More Open Access Journal Shaming

There seems to be a never-ending shaming parade of “peer reviewed” open access journals that exist to extract one-time lump sum payments from desperate authors in exchange for a publishing credit and poorly formatted PDF.

“The conceptual penis as a social construct” in Skeptic Magazine takes it the next level, by also lampooning an entire discipline of academic thought. The article’s approach, summarized by the authors:

We didn’t try to make the paper coherent; instead, we stuffed it full of jargon (like “discursive” and “isomorphism”), nonsense (like arguing that hypermasculine men are both inside and outside of certain discourses at the same time), red-flag phrases (like “pre-post-patriarchal society”), lewd references to slang terms for the penis, insulting phrasing regarding men (including referring to some men who choose not to have children as being “unable to coerce a mate”), and allusions to rape (we stated that “manspreading,” a complaint levied against men for sitting with their legs spread wide, is “akin to raping the empty space around him”). After completing the paper, we read it carefully to ensure it didn’t say anything meaningful, and as neither one of us could determine what it is actually about, we deemed it a success.

This one is a fun ride.

I actually have a case report in an Open Access journal back from my I’m-going-to-be-an-interventional-radiolgoist days (it wasn’t all that good, and my colleague did most of the work, bless him). We submitted but didn’t pay—I think they may have been desperate for articles to publish and just put it up. Case Reports are almost unpublishable now outside of these types of pay-to-publish journals, which creates a bizarre counter-incentive to trying to share interesting one-offs with other physicians and scientists.

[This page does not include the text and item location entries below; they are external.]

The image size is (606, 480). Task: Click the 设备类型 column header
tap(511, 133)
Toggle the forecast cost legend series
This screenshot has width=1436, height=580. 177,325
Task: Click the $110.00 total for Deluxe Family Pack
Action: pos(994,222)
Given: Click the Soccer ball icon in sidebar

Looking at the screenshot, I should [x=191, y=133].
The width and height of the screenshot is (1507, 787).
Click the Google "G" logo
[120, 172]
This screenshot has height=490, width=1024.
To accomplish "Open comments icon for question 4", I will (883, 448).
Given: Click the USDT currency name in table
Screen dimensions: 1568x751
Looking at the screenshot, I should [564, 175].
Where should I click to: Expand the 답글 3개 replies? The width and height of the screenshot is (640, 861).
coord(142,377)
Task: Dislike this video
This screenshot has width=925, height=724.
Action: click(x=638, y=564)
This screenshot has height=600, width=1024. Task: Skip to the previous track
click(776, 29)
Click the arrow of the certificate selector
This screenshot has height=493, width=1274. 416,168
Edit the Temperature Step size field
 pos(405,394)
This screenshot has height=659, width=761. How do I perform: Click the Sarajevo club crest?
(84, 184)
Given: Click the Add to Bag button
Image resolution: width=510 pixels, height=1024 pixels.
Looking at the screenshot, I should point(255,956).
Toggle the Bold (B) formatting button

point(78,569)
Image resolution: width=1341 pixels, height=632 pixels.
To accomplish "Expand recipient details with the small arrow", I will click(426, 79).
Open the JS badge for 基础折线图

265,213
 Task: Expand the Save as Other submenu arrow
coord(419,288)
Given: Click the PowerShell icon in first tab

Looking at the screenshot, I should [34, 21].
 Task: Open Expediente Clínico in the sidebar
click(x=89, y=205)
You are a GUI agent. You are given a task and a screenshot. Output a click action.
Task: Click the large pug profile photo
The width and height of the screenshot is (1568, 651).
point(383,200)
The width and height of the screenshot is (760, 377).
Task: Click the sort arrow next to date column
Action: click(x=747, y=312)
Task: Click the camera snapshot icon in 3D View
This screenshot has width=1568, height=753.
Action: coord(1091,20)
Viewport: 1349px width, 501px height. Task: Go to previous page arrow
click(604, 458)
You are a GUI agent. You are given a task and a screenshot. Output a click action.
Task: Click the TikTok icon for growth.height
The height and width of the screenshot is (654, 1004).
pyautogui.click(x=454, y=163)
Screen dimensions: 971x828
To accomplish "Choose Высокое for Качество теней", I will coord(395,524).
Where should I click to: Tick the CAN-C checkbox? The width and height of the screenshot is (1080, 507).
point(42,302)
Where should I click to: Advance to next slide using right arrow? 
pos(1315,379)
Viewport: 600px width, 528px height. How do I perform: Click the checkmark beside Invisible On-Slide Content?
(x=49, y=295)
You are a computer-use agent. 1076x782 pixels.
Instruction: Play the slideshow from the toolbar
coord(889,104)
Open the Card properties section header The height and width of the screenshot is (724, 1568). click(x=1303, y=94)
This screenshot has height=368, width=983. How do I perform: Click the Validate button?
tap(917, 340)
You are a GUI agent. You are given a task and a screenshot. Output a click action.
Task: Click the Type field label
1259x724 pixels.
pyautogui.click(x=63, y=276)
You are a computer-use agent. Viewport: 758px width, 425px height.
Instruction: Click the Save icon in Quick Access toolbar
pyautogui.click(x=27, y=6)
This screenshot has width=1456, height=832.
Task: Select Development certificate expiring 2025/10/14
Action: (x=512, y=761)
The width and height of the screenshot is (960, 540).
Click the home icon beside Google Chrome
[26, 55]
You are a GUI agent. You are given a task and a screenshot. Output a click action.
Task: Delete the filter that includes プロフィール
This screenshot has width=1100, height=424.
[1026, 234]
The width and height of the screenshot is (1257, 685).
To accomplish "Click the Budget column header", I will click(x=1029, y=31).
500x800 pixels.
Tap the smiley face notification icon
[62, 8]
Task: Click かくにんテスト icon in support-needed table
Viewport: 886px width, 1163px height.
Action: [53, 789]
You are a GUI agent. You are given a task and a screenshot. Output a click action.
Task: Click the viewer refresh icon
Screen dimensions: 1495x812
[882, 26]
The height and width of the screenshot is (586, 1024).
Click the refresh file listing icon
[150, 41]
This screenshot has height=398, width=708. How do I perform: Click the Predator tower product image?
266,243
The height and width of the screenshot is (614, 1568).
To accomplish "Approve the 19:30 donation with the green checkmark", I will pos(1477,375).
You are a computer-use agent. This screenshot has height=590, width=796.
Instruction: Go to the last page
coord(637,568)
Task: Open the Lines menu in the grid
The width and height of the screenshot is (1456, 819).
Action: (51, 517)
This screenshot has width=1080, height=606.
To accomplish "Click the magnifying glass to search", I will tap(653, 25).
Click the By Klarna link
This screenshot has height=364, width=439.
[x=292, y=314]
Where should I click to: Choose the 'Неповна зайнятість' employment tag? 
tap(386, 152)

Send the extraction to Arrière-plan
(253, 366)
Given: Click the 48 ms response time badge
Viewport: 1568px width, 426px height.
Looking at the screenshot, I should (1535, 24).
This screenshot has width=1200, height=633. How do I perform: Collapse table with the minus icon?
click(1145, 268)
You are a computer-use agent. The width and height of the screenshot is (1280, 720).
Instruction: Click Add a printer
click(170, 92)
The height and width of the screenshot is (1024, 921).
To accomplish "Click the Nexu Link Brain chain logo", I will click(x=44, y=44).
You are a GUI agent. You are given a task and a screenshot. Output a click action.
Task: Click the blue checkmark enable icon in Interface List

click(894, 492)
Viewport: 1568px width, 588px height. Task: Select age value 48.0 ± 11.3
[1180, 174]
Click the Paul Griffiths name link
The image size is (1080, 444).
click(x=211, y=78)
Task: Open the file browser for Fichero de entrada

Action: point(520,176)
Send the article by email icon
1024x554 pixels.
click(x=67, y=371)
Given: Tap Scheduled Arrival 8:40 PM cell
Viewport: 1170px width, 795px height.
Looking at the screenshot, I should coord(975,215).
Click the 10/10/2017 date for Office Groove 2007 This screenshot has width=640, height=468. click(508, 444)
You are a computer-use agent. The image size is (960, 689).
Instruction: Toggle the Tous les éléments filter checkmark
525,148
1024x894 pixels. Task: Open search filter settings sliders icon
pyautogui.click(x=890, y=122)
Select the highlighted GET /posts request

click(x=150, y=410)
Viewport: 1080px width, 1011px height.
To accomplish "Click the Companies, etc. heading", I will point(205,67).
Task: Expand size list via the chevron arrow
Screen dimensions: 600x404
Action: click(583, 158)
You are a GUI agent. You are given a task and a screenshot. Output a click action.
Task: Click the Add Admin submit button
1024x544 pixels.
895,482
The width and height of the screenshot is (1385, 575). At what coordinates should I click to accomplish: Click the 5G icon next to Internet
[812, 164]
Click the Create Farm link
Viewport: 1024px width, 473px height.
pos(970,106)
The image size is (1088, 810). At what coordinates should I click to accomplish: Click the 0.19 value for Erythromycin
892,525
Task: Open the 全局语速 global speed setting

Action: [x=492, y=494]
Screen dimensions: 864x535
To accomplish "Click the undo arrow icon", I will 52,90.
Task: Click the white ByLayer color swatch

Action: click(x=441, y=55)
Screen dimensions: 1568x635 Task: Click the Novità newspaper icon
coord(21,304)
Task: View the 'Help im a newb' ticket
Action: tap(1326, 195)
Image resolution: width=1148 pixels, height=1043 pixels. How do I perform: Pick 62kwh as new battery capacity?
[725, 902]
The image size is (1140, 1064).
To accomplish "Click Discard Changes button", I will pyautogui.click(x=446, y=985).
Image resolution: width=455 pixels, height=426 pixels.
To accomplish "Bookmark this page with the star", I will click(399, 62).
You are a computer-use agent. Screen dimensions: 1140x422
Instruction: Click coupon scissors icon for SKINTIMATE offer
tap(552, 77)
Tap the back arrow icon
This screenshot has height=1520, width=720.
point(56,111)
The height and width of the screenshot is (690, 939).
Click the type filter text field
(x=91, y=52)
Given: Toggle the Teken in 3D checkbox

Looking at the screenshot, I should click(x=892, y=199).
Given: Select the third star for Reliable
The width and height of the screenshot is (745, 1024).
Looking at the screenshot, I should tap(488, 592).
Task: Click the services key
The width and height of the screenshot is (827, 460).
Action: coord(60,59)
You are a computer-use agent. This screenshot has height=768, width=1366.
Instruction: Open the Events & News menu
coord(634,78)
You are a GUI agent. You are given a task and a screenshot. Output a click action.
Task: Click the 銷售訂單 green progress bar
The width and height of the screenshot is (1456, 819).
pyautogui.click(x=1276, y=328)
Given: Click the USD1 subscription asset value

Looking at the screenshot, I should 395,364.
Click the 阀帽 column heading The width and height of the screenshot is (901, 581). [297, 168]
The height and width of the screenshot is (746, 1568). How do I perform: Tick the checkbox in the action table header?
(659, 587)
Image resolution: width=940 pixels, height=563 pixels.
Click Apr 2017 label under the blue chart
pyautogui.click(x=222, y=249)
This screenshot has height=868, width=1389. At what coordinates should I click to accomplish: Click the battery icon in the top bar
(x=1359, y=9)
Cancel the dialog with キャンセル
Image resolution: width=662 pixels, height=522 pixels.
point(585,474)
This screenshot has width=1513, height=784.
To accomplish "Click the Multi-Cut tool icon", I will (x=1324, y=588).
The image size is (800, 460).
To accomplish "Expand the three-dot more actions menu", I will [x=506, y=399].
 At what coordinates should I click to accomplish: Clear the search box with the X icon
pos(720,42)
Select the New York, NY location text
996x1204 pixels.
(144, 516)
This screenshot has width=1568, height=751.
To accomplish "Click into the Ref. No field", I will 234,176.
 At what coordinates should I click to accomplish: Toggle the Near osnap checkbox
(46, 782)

I wish—in addition to a robust mechanism for consistently sharing negative results—that there was a better mechanism for sharing research outside of peer review, which is expensive, inefficient, and, in many cases, broken.

Academic publishing is stuck in the pre-digital era. All we’ve done is move physically printed journals online behind paywalls. Comments, updates, additions? Sorry, no. Journals are static, even though science is not. It’s ripe for a big investment by a billionaire to change the status quo. Gates, Zuckerberg—you guys listening?